_HOW TO COMPLETE THIS TASK_:
Work through the listing below, copying each line that carries the word "ogrzewaniem".

******************************

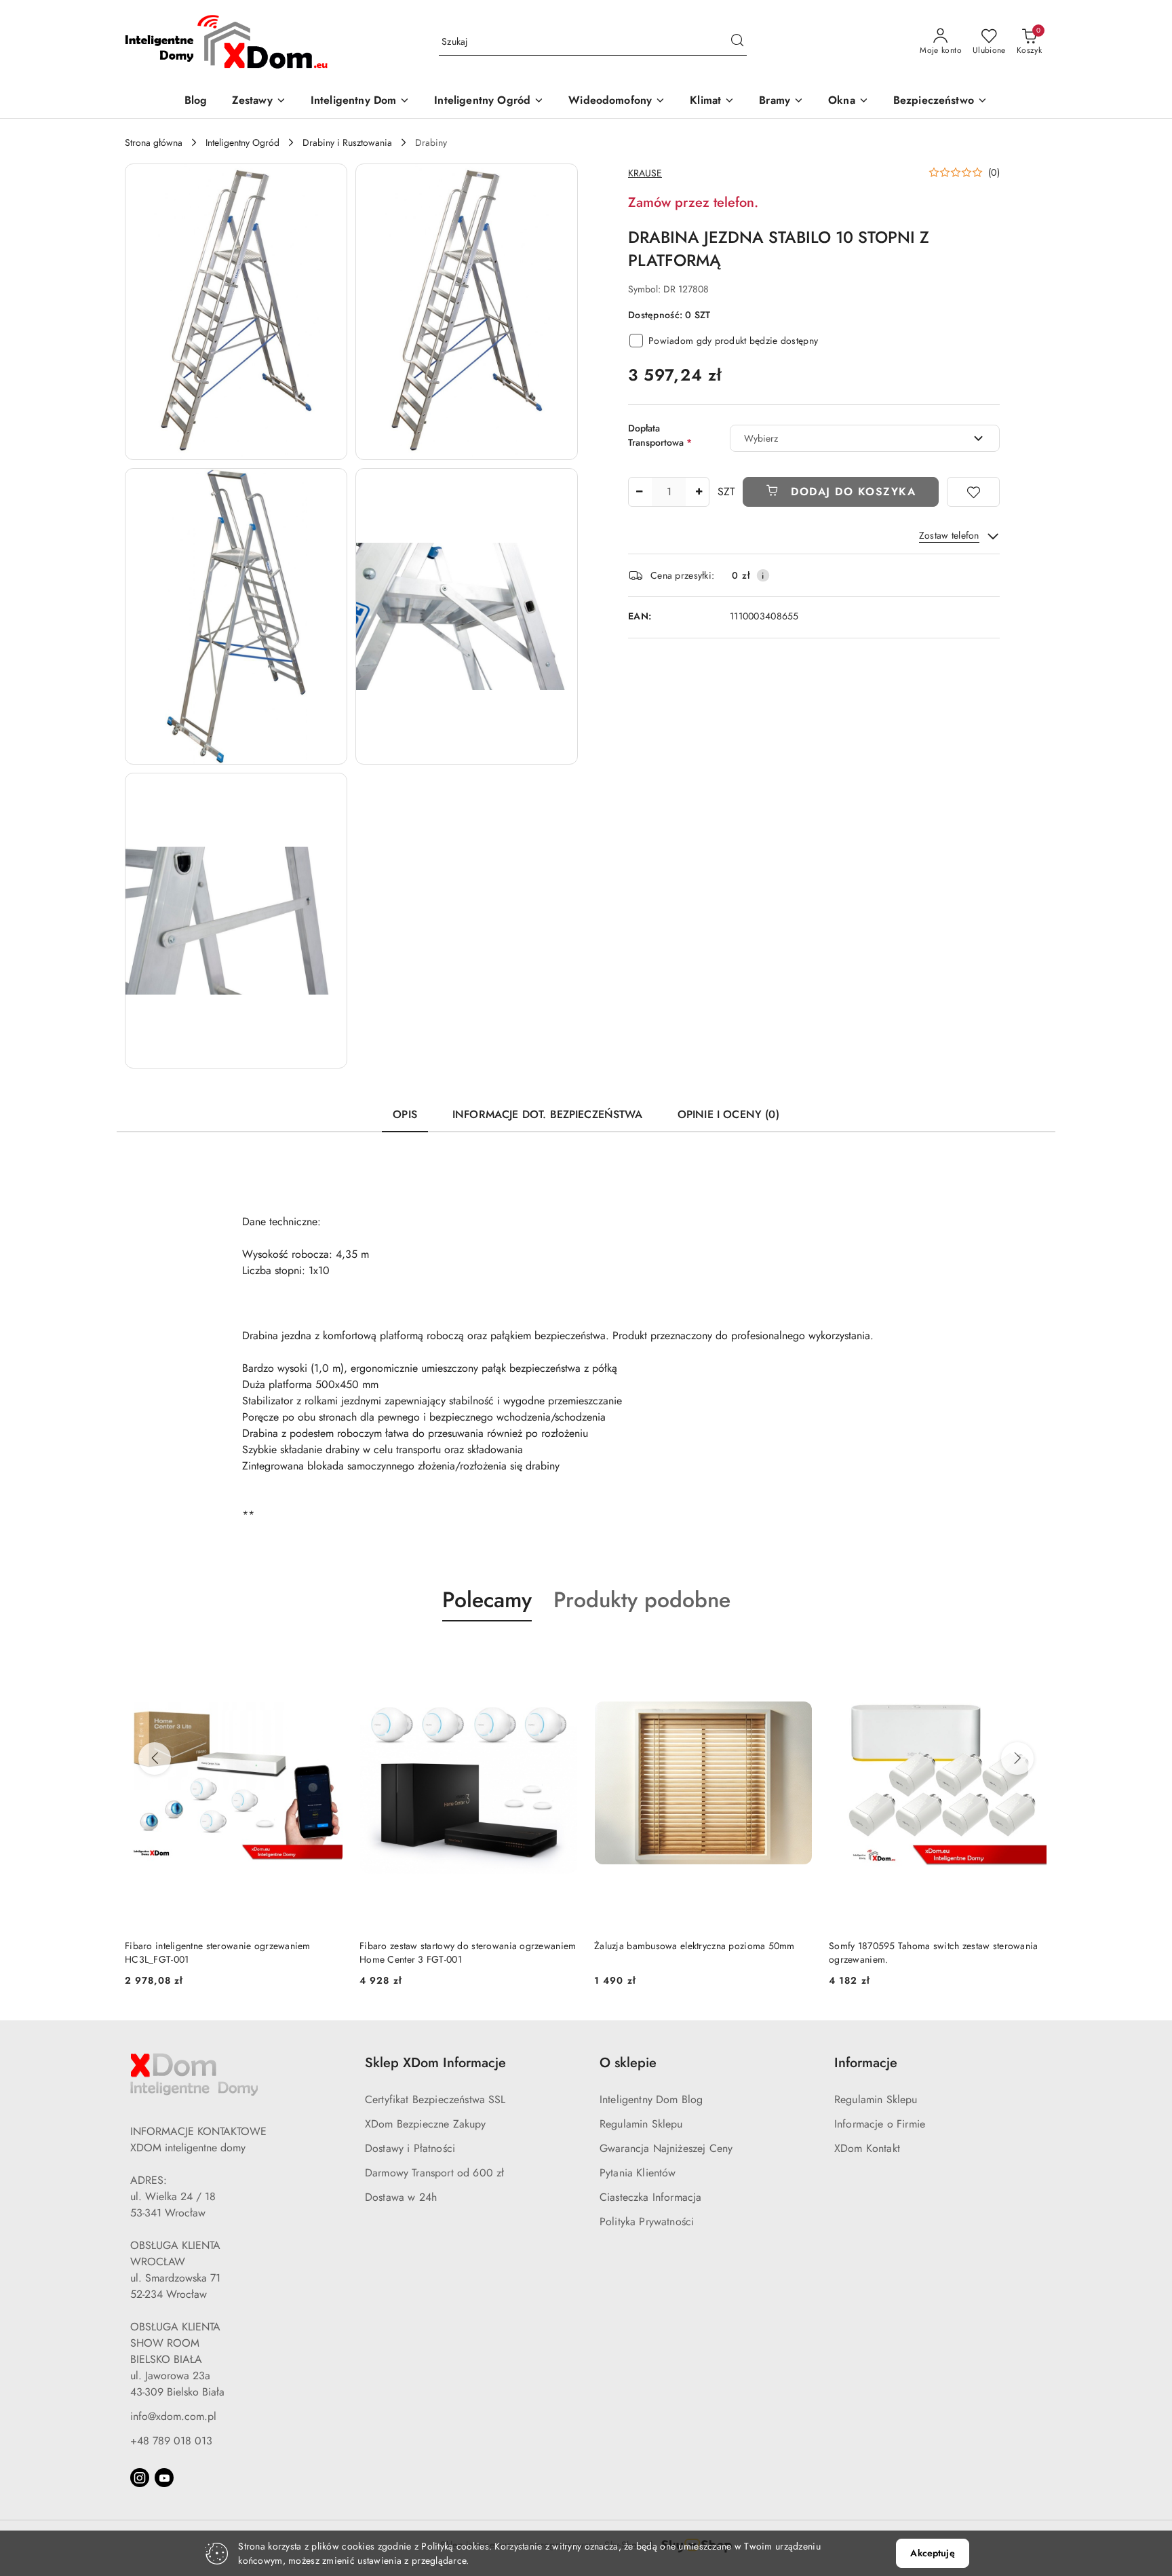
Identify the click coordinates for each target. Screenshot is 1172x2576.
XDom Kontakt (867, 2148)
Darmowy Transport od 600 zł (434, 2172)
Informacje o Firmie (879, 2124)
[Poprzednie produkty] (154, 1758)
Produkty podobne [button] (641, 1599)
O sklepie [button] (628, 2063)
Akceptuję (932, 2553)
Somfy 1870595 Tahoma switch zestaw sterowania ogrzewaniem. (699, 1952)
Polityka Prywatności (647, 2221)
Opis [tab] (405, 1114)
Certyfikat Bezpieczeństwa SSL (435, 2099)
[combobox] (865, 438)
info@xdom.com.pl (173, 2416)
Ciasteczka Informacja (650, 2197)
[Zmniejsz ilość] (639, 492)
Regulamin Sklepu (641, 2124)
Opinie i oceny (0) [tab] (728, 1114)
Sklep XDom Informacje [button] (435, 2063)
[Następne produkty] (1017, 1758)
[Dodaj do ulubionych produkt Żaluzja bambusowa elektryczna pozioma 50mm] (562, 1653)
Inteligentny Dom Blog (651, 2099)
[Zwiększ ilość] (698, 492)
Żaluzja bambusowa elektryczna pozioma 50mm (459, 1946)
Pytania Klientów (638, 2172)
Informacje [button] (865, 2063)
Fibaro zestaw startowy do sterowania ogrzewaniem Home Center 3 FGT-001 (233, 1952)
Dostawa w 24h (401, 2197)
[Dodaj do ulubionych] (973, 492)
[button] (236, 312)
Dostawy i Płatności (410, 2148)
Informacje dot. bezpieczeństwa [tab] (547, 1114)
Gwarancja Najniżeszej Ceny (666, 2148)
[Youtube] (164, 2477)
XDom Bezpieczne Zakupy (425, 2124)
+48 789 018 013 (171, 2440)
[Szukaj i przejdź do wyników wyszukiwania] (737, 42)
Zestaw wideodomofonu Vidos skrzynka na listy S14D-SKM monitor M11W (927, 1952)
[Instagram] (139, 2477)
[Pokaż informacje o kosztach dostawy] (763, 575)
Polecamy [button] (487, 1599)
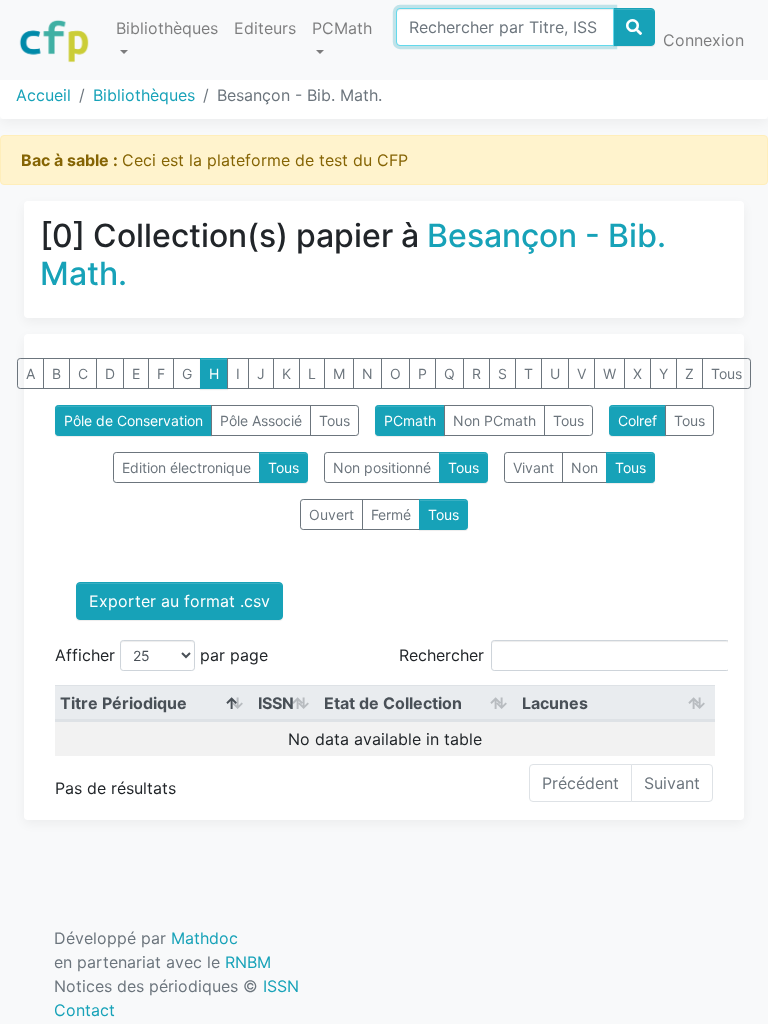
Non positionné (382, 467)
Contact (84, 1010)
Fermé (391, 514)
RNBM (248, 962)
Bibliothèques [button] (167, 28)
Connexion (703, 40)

******************************

_ANSWER TO THIS EXERCISE_:
Somfy 1870595 Tahoma switch zestaw sterowania ogrzewaniem. (699, 1952)
Fibaro zestaw startowy do sterowania ogrzewaniem Home Center 3 FGT-001 (233, 1952)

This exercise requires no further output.